It’s been just over a year since I last posted about Simon Radley at The Chester Grosvenor – in that time, little has changed, so I’ll spare you the usual preamble and get quickly to the foodie bit (if you want to read my previous post with some information about Chester and Simon Radley – see here).
One thing that has changed is the reopening of a fully refurbished, second restaurant and The Grosvenor, called ‘La Brasserie’, which looked very impressive and will undoubtedly be getting a visit from me soon.
One thing that I am glad has not changed is the impressive breadboard by ‘Barry the Baker’ – to my knowledge, the best bread selection of any Michelin starred restaurant in the country* (please let me know of any better, and I am there!)
Service, as always, was excellent albeit very formal; some may think a little stuffy. Dining alone I did notice a lack of atmosphere, partly due to the lack of music (a live pianist or a gentle classical soundtrack would be welcome). At the beginning of the meal when the only other diners were a female couple, I could hear every word of their conversation – if you are looking for a wedding planner, I am now an expert on wedding dresses, flowers, marquee and pavilion hire.
Exhausted from having spent much of the day walking around Chester shopping and enjoying strolls through the parks, by the River Dee and along the medieval walls, I arrived early and ordered a cooling Bundaberg Ginger Beer (my new favourite tipple) and enjoyed a bowl of quality nuts and olives and a quintet of gougères: Salmon & Beetroot, Green Olive, Parmesan Cheese, Chicken Liver & Passion Fruit and Cheese & Truffle.
The days Bread offerings were (reading from right to left in the photo): a white and granary mixed loaf with White Onion & Lancashire Cheese; a soft, white Stoneground Farmhouse; the signature, moist, rich Mashed Potato & Boddingtons Beer Bread; a sweetly sour Sourdough, that had been five days in the making; a hearty Cottage Granary (in the hands of the waiter); a classic French Baguette; a sweet, heavy Red Wine, Fig and Walnut Loaf and, lastly a muesli encrusted Bavarian Rye – I only tasted six of them… all were perfect, so don’t ask me to pick a favourite.
Amuse – a wonderfully cooked Helford oyster, served in a crisp batter with Wirral cress and flowers; a beautiful dish in its conception and execution.
Melon & Prawn – not prawn as the menu suggested, but lobster subtly scented with ginger foam.

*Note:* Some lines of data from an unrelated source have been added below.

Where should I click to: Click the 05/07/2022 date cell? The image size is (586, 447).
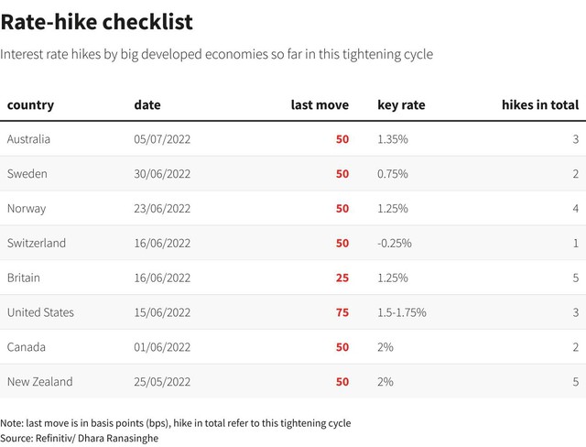(x=162, y=139)
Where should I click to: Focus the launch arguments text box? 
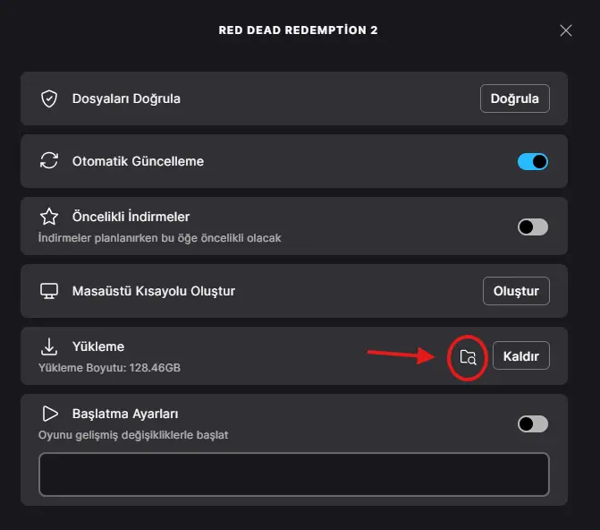point(294,474)
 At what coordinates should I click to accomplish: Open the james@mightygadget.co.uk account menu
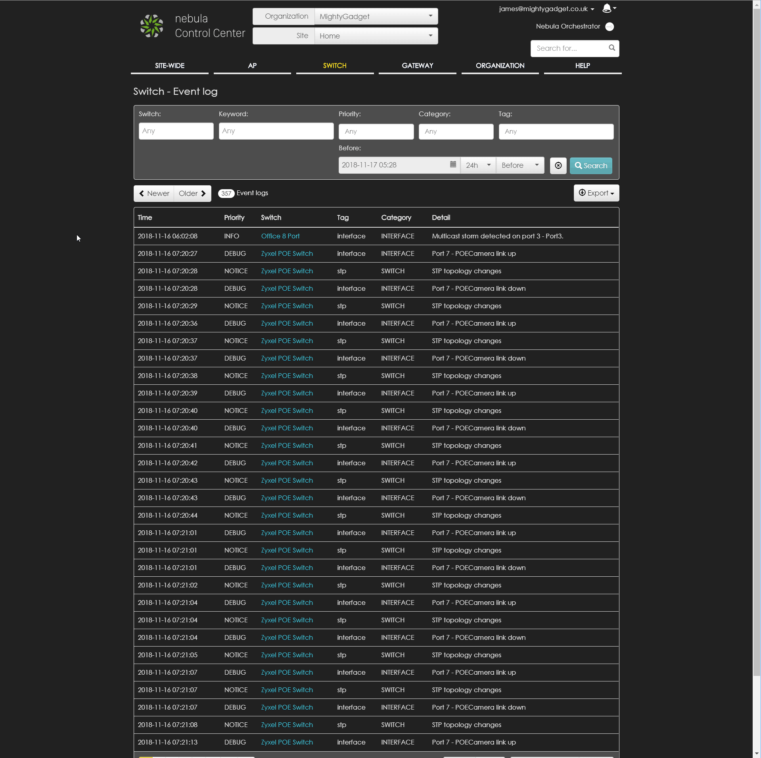pos(546,9)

The three different types of melon were served in tiny fruity, juicy cubes and most impressively as paper-thin sheets, giving the appearance of a raviolo.
Ibérico – served with decorative pea shoots, the most delicious and perfectly seasoned brawn fritter at atop of a disc of hock jelly and a pea Chantilly with flecks of high quality Spanish Ibérico ham; in terms of out and out flavour, the best dish on the menu.
Mackerel – here, the fatty, charred mackerel loin with the lightly pickled belly was delightfully served on a sweetcorn blini, which had superb synergy with the buttery French Baeri caviar.
Gressingham – the meat main was the only dish of the evening that disappointed; this was definitely for reasons of personal taste rather than execution. The duck itself was roasted well but I found the accompanying pain d’épice, cassis berries, liver and fruit de pâté pastilles overly sweet.
French tart – this dish, a modern take on a classic pissaladière, came out billed as a ‘cheese course’. The pastry was light and flaky, topped with onion confit and a smoky Brezain cheese.
Melba – with golden peach, a creamy vanilla mousse, a plump, fresh raspberry sorbet and a flaked almond topping, this made for a tasty palate cleanser.
Peanut Manjari – ‘manjari’ is a Sanskrit word that means ‘a collection’; this collection of flavours and textures included, sea salt, bananas, burnt orange, crunchy toasted peanuts with snappy chocolate and sparkling gold leaf.
Another top meal by Simon Radley at The Chester Grosvenor – one thing I would say is for a tasting menu for £90, portions are very small, so fill up on the bread.